What the task requires: Below are some records. Say how many of their lines include the string "agent", giving only the number.

Dataset entries:

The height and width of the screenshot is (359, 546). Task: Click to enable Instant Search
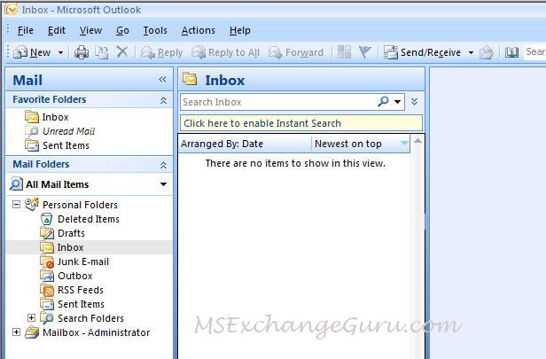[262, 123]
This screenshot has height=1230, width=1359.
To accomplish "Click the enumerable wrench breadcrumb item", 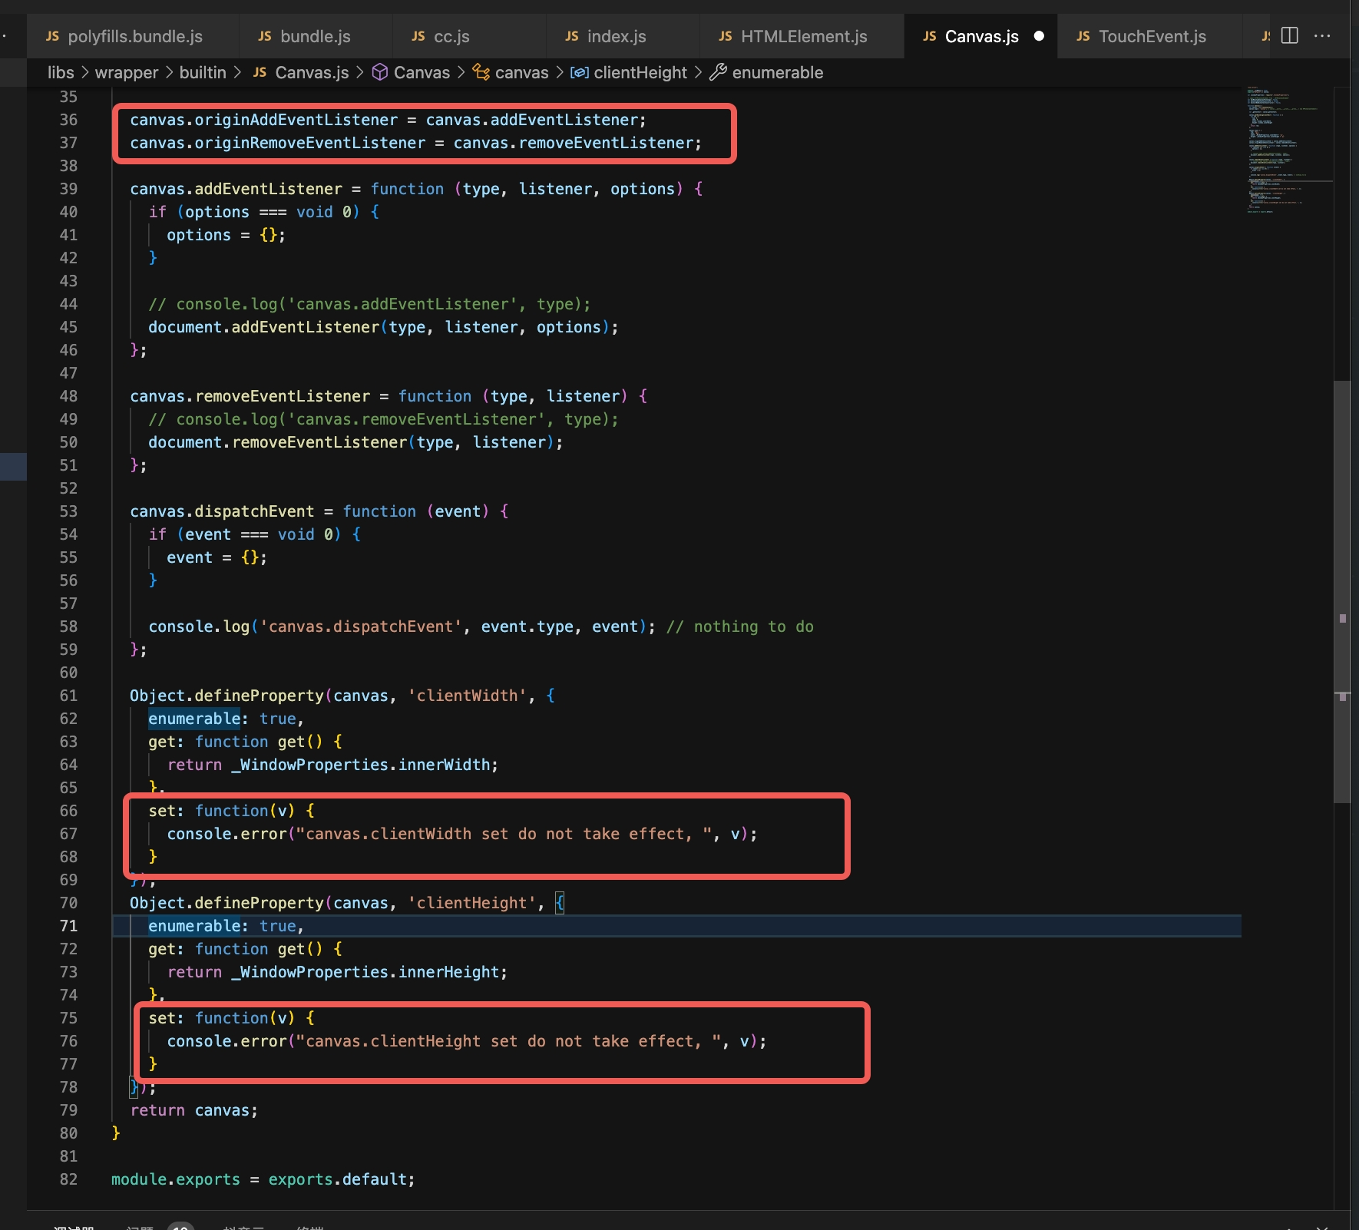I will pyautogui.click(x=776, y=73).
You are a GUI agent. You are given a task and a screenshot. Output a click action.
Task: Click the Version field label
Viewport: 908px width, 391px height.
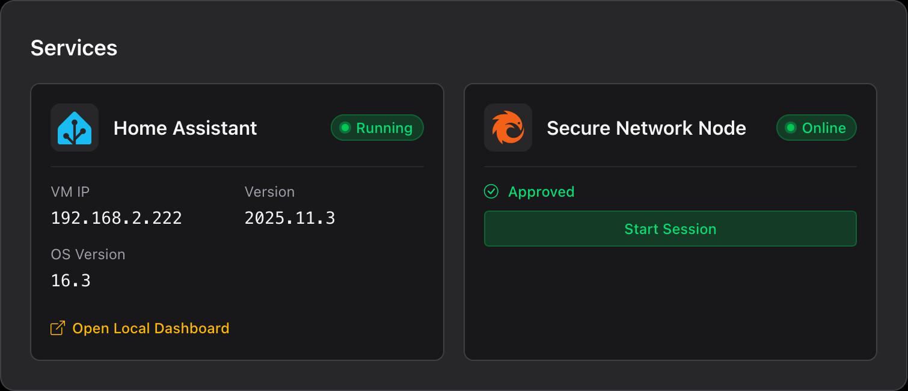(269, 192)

...

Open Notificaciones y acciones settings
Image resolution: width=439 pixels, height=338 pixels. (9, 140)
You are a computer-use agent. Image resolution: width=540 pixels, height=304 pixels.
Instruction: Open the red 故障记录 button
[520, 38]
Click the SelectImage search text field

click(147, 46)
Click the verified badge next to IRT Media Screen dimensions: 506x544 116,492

==

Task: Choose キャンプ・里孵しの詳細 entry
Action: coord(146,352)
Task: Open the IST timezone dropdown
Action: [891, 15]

Task answer: 2